● **Job A**: Print the stretch of the rows from the line containing "This screenshot has width=1456, height=821." through the line containing "will (852, 608).", both included, exactly as they appear.

━━━ Document excerpt ━━━

Editor's note: This post is an excerpt from the report, "Saxon Phonics and Spelling: Research Evidence Base." It's been lightly adapted for format. All research citations can be accessed in the linked full report.
The 5 Pillars of Literacy—also known as the Big 5—have remained widely accepted by researchers and educators as core elements of effective reading instruction since the National Reading Panel’s report was first published in 2000.
Saxon® Phonics and Spelling primarily focuses on teaching phonemic awareness, phonics, and fluency while building children’s decoding skills. As children begin to establish a solid foundation in their early literacy skills, Saxon also incorporates the development of vocabulary and comprehension skills. Read on to dive deeper into each of the pillars that have informed the development of Saxon Phonics and Spelling.

━━━ Items ━━━

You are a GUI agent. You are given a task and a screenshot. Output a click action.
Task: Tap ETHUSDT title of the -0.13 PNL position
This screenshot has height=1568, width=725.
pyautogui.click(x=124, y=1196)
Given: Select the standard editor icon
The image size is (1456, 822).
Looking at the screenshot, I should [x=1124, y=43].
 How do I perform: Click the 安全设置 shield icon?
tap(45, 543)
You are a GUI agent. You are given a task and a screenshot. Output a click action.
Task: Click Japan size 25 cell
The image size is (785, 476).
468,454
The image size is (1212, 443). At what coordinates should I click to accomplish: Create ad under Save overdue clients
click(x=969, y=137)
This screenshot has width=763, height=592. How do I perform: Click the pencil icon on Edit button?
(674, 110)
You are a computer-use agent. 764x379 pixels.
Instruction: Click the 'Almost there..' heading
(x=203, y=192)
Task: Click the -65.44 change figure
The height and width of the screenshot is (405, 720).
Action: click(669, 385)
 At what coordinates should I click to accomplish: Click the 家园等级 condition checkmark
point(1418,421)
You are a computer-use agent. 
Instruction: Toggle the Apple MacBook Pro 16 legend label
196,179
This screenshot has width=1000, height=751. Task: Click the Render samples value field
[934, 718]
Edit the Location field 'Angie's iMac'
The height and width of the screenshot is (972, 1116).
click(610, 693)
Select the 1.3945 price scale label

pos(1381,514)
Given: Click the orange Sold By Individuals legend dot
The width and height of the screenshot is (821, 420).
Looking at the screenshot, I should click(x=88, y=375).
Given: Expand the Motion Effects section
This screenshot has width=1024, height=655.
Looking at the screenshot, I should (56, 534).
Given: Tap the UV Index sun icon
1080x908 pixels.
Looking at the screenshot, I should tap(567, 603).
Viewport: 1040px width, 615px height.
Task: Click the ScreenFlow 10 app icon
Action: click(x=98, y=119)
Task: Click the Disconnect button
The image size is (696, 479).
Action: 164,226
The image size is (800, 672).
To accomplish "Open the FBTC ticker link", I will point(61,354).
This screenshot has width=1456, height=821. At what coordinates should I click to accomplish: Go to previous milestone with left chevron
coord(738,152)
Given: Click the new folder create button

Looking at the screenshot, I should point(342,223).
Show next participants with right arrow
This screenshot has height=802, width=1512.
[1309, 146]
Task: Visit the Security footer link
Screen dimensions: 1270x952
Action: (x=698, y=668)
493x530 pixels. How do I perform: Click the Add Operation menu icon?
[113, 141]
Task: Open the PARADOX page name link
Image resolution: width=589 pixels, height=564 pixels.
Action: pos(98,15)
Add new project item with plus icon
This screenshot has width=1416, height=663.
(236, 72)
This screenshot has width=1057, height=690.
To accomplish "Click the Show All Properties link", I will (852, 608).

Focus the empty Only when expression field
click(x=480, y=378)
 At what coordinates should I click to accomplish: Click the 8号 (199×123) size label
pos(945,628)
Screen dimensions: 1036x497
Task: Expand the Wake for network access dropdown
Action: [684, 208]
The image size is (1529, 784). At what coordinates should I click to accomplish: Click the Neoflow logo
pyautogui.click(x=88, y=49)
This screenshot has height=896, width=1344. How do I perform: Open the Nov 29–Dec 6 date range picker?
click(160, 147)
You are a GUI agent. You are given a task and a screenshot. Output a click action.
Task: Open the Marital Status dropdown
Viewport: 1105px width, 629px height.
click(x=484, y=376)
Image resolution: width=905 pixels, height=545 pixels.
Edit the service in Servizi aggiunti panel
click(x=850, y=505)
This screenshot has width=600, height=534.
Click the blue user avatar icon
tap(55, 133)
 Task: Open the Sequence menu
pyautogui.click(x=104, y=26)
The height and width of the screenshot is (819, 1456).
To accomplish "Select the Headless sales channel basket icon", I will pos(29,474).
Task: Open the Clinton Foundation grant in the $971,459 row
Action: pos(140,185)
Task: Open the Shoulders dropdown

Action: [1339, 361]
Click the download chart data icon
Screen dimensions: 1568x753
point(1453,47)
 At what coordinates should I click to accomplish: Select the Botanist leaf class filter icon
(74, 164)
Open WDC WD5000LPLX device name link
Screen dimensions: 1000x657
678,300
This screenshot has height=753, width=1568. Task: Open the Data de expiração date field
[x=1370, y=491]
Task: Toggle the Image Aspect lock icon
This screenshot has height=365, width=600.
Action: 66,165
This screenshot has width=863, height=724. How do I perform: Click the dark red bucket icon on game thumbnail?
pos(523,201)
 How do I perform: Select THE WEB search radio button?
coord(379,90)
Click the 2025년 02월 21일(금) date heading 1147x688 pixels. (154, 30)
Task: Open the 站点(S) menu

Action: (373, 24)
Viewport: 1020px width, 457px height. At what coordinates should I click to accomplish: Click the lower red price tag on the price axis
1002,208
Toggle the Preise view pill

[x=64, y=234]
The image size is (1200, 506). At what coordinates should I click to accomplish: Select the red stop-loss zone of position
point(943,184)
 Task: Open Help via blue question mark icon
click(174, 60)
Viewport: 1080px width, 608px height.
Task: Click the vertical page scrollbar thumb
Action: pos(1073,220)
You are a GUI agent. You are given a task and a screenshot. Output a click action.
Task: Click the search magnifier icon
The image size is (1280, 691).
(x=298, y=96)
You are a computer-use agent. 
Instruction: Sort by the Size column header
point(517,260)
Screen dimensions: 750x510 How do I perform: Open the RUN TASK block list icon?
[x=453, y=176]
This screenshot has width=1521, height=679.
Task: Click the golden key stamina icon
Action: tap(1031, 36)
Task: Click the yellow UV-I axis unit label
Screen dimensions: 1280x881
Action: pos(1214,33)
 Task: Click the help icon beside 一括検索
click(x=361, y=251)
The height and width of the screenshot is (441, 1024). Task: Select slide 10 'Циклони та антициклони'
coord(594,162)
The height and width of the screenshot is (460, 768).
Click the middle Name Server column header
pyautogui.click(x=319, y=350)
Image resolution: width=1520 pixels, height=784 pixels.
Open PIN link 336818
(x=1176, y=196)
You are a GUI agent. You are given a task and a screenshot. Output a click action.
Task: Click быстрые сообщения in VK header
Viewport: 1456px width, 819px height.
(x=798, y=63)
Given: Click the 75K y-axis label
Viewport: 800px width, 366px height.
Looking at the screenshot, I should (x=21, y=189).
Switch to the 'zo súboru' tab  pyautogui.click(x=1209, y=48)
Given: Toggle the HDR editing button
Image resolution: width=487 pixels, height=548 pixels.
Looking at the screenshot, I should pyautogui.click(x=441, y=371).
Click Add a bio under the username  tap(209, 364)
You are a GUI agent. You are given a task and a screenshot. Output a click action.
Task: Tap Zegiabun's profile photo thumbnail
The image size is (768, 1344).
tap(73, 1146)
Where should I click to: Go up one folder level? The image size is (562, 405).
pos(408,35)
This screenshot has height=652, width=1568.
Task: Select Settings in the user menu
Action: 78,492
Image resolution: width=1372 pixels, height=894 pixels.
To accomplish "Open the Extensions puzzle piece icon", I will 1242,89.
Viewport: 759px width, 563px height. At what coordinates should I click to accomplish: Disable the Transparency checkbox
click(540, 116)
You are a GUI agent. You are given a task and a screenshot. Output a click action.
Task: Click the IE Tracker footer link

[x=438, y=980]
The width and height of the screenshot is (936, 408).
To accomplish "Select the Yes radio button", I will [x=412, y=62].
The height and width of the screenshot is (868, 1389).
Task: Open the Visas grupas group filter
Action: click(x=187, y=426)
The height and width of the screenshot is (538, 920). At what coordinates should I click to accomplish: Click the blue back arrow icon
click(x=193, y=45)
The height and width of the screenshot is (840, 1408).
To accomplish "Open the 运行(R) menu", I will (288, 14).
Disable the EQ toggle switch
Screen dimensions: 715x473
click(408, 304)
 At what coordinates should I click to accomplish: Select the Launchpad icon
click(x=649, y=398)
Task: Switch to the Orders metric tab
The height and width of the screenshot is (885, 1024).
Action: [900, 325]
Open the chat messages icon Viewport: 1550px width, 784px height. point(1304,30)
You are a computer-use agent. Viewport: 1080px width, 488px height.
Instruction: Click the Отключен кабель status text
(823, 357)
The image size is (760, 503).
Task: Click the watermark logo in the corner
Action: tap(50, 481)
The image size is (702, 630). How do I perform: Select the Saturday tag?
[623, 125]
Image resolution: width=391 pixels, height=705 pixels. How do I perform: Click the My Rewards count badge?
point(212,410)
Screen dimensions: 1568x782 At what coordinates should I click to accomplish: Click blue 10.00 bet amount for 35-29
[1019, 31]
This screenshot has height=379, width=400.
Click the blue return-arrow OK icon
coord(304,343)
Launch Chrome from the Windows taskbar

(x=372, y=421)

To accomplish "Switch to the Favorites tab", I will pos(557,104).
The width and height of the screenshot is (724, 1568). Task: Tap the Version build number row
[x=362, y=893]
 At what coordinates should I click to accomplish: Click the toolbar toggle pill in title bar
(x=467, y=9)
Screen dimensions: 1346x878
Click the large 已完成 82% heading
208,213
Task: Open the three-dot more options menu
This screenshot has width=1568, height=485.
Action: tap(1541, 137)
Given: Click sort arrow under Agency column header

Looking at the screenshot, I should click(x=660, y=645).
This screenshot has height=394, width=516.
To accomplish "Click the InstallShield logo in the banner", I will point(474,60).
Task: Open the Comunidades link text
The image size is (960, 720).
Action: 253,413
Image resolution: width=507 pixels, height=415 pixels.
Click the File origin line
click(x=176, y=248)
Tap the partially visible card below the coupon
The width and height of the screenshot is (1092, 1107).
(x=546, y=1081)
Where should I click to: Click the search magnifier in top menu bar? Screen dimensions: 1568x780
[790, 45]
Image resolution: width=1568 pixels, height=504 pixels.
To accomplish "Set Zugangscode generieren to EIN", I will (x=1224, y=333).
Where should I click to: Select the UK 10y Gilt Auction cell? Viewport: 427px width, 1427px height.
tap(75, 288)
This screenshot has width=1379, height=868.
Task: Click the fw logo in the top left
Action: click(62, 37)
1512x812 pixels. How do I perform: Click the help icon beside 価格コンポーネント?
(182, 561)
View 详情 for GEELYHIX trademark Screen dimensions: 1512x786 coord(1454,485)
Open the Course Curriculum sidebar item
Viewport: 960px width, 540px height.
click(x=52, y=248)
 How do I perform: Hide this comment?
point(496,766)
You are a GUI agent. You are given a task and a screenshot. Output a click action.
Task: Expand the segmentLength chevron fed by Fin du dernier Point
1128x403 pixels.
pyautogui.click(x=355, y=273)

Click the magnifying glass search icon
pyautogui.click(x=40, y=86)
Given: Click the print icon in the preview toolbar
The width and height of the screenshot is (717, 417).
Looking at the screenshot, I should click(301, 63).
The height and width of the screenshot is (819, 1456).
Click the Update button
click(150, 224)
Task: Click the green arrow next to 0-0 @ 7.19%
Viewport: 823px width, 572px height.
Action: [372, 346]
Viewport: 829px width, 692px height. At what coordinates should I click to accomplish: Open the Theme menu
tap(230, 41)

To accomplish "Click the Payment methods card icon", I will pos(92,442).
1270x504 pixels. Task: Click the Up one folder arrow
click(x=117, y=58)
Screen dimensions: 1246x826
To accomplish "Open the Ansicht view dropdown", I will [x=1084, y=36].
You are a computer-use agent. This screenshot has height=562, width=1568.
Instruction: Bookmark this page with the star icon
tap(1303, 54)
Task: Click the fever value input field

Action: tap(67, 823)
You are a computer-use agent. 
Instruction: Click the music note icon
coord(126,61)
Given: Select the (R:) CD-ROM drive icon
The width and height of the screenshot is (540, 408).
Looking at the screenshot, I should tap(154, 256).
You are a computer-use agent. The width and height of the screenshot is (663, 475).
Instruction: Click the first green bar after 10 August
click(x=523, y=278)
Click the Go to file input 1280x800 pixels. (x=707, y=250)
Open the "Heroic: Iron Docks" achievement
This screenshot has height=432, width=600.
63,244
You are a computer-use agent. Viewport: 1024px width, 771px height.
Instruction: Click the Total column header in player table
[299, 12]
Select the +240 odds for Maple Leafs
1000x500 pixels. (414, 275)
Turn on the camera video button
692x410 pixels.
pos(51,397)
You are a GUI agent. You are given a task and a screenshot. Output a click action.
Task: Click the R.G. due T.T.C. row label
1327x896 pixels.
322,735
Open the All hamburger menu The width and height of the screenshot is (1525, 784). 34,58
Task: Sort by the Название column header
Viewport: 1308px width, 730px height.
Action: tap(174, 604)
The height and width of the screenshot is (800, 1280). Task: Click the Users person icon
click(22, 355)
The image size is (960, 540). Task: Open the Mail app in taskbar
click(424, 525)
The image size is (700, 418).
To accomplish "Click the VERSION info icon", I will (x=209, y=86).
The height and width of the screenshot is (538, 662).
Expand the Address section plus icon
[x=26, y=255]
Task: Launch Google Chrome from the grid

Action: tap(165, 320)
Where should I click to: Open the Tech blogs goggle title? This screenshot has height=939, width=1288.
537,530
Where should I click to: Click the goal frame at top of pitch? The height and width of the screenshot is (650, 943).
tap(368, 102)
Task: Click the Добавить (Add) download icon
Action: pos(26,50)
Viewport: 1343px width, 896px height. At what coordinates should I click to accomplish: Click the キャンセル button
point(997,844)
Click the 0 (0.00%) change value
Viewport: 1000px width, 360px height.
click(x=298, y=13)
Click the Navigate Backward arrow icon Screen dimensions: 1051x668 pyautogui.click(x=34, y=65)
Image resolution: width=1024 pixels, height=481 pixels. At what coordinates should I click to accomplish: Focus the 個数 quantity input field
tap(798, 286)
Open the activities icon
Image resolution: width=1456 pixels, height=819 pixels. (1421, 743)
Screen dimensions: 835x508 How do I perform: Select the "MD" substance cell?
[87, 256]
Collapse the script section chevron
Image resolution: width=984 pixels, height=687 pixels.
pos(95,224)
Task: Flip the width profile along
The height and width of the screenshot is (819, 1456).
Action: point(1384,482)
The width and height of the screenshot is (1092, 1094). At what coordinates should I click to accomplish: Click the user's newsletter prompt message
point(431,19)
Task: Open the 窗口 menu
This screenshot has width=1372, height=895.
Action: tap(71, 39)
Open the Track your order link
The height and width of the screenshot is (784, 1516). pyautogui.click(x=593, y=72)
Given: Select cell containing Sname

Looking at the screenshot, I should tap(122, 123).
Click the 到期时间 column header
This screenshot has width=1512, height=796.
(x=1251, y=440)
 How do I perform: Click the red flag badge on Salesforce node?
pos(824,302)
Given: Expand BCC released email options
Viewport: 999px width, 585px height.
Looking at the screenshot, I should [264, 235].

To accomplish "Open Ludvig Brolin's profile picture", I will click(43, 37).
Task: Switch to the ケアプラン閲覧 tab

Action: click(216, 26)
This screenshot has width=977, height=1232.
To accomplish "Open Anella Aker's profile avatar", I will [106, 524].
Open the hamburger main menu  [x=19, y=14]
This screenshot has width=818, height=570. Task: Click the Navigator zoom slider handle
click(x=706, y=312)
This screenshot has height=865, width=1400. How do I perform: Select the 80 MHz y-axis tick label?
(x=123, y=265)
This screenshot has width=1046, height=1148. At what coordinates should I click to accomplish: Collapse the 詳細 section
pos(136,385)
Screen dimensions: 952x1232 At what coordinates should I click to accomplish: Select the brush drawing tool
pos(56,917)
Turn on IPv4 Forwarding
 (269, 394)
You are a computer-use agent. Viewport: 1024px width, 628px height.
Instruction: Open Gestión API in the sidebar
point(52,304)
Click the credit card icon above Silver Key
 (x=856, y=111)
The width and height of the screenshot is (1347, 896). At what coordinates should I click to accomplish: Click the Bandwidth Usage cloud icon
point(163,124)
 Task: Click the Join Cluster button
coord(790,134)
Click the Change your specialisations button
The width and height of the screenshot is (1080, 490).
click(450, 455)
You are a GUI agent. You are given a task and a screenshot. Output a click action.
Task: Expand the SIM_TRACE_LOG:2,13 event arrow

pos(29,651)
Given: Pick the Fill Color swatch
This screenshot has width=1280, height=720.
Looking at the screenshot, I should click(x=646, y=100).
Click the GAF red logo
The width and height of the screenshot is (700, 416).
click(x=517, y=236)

━━━

● **Job B**: From the passage on Saxon phonics, output the stretch from "Editor's note: This" through "published in 2000." without changing a word.

● **Full response A**:
This screenshot has width=1456, height=821. At what coordinates should I click to accomplish: Go to previous milestone with left chevron
coord(738,152)
Given: Click the new folder create button

Looking at the screenshot, I should point(342,223).
Show next participants with right arrow
This screenshot has height=802, width=1512.
[1309, 146]
Task: Visit the Security footer link
Screen dimensions: 1270x952
Action: (x=698, y=668)
493x530 pixels. How do I perform: Click the Add Operation menu icon?
[113, 141]
Task: Open the PARADOX page name link
Image resolution: width=589 pixels, height=564 pixels.
Action: pos(98,15)
Add new project item with plus icon
This screenshot has width=1416, height=663.
(236, 72)
This screenshot has width=1057, height=690.
To accomplish "Click the Show All Properties link", I will (852, 608).

● **Full response B**:
Editor's note: This post is an excerpt from the report, "Saxon Phonics and Spelling: Research Evidence Base." It's been lightly adapted for format. All research citations can be accessed in the linked full report.
The 5 Pillars of Literacy—also known as the Big 5—have remained widely accepted by researchers and educators as core elements of effective reading instruction since the National Reading Panel’s report was first published in 2000.